> _WORK TASK_: Transcribe each record as written.

> _DATA EXTRACT_:
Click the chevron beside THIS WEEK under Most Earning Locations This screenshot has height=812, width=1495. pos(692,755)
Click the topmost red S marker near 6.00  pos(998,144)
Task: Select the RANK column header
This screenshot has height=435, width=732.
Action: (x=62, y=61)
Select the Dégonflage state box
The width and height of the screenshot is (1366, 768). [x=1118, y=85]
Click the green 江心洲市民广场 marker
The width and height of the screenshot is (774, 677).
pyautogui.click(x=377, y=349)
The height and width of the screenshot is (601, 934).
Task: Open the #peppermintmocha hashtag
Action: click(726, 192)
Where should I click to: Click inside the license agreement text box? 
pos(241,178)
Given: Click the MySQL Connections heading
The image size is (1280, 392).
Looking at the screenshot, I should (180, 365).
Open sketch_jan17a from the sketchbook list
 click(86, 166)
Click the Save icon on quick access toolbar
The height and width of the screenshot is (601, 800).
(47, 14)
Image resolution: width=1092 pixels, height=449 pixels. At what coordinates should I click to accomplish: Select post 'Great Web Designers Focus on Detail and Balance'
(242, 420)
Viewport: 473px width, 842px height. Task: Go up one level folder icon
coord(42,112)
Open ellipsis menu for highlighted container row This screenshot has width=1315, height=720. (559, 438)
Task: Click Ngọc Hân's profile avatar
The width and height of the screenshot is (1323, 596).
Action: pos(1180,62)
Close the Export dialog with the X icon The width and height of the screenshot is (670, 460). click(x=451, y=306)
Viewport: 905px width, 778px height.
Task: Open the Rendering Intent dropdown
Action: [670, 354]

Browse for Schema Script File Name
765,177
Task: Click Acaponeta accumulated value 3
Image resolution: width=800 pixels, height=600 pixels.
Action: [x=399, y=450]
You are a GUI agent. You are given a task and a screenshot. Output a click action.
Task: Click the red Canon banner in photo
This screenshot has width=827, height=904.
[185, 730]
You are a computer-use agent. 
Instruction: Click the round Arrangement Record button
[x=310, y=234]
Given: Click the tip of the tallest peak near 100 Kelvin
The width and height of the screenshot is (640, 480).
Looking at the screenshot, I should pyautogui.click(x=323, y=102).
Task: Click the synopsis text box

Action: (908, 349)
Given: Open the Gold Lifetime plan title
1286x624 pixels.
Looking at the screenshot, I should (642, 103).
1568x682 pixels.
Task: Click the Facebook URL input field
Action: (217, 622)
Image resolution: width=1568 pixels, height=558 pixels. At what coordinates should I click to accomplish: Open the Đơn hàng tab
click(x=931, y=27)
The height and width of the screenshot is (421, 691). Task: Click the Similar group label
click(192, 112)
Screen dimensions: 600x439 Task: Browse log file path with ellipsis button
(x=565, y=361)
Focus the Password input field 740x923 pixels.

> _FINISHED TASK_:
Click the chevron beside THIS WEEK under Most Earning Locations This screenshot has height=812, width=1495. pos(692,755)
Click the topmost red S marker near 6.00  pos(998,144)
Task: Select the RANK column header
This screenshot has height=435, width=732.
Action: (x=62, y=61)
Select the Dégonflage state box
The width and height of the screenshot is (1366, 768). [x=1118, y=85]
Click the green 江心洲市民广场 marker
The width and height of the screenshot is (774, 677).
pyautogui.click(x=377, y=349)
The height and width of the screenshot is (601, 934).
Task: Open the #peppermintmocha hashtag
Action: click(726, 192)
Where should I click to: Click inside the license agreement text box? 
pos(241,178)
Given: Click the MySQL Connections heading
The image size is (1280, 392).
Looking at the screenshot, I should (180, 365).
Open sketch_jan17a from the sketchbook list
 click(86, 166)
Click the Save icon on quick access toolbar
The height and width of the screenshot is (601, 800).
(47, 14)
Image resolution: width=1092 pixels, height=449 pixels. At what coordinates should I click to accomplish: Select post 'Great Web Designers Focus on Detail and Balance'
(242, 420)
Viewport: 473px width, 842px height. Task: Go up one level folder icon
coord(42,112)
Open ellipsis menu for highlighted container row This screenshot has width=1315, height=720. (559, 438)
Task: Click Ngọc Hân's profile avatar
The width and height of the screenshot is (1323, 596).
Action: pos(1180,62)
Close the Export dialog with the X icon The width and height of the screenshot is (670, 460). click(x=451, y=306)
Viewport: 905px width, 778px height.
Task: Open the Rendering Intent dropdown
Action: [670, 354]

Browse for Schema Script File Name
765,177
Task: Click Acaponeta accumulated value 3
Image resolution: width=800 pixels, height=600 pixels.
Action: [x=399, y=450]
You are a GUI agent. You are given a task and a screenshot. Output a click action.
Task: Click the red Canon banner in photo
This screenshot has width=827, height=904.
[185, 730]
You are a computer-use agent. 
Instruction: Click the round Arrangement Record button
[x=310, y=234]
Given: Click the tip of the tallest peak near 100 Kelvin
The width and height of the screenshot is (640, 480).
Looking at the screenshot, I should pyautogui.click(x=323, y=102).
Task: Click the synopsis text box

Action: (908, 349)
Given: Open the Gold Lifetime plan title
1286x624 pixels.
Looking at the screenshot, I should (642, 103).
1568x682 pixels.
Task: Click the Facebook URL input field
Action: (217, 622)
Image resolution: width=1568 pixels, height=558 pixels. At what coordinates should I click to accomplish: Open the Đơn hàng tab
click(x=931, y=27)
The height and width of the screenshot is (421, 691). Task: Click the Similar group label
click(192, 112)
Screen dimensions: 600x439 Task: Browse log file path with ellipsis button
(x=565, y=361)
Focus the Password input field 740x923 pixels.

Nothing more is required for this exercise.